[Excerpts from a dataset]
────────────────────────────────────────
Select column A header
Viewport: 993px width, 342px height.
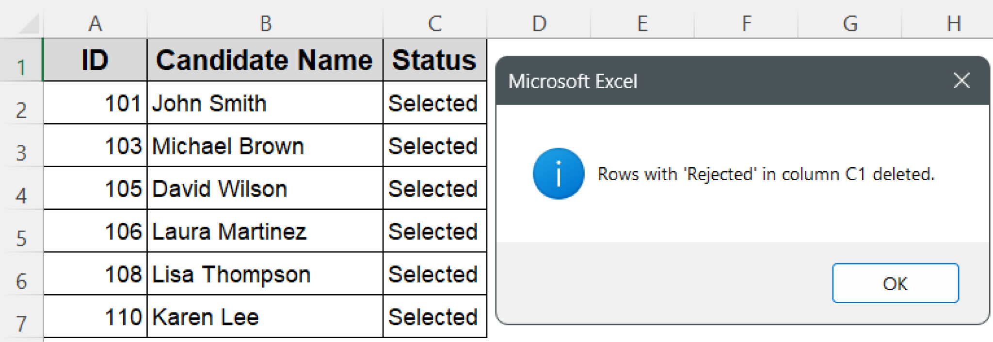tap(95, 23)
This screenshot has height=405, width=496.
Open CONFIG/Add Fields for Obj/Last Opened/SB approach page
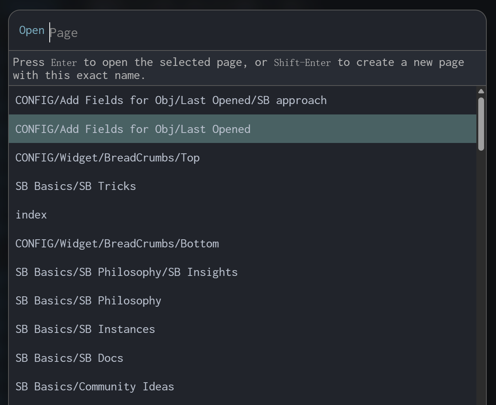(x=171, y=101)
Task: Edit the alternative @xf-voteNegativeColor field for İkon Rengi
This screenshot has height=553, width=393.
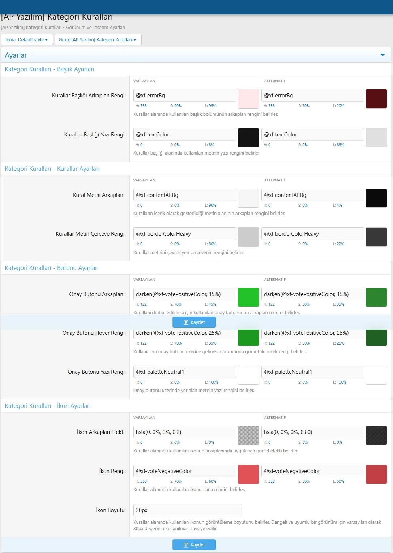Action: pos(312,471)
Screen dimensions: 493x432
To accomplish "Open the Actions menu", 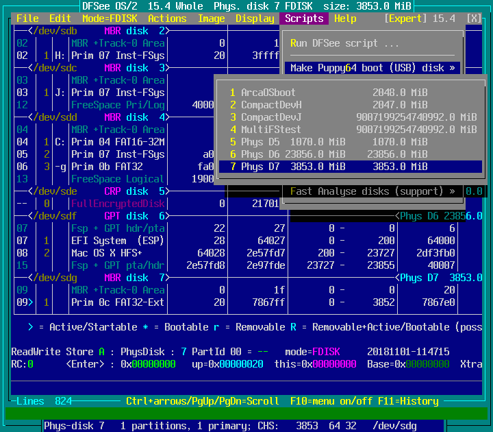I will [167, 19].
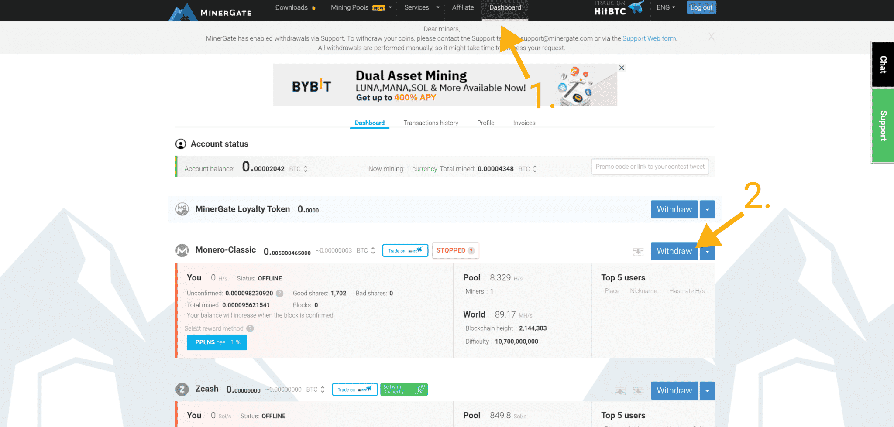Click the help icon next to Unconfirmed balance
Image resolution: width=894 pixels, height=427 pixels.
(280, 294)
────────────────────────────────────────
● **What to produce**
The reply should hold an exact repeat of the entries from their opening line through the line with "Screen dimensions: 493x432", and no pictures at all.

● **Task response**
Select column A header
Viewport: 993px width, 342px height.
tap(95, 23)
This screenshot has height=405, width=496.
Open CONFIG/Add Fields for Obj/Last Opened/SB approach page
(x=171, y=101)
Task: Edit the alternative @xf-voteNegativeColor field for İkon Rengi
This screenshot has height=553, width=393.
Action: pos(312,471)
Screen dimensions: 493x432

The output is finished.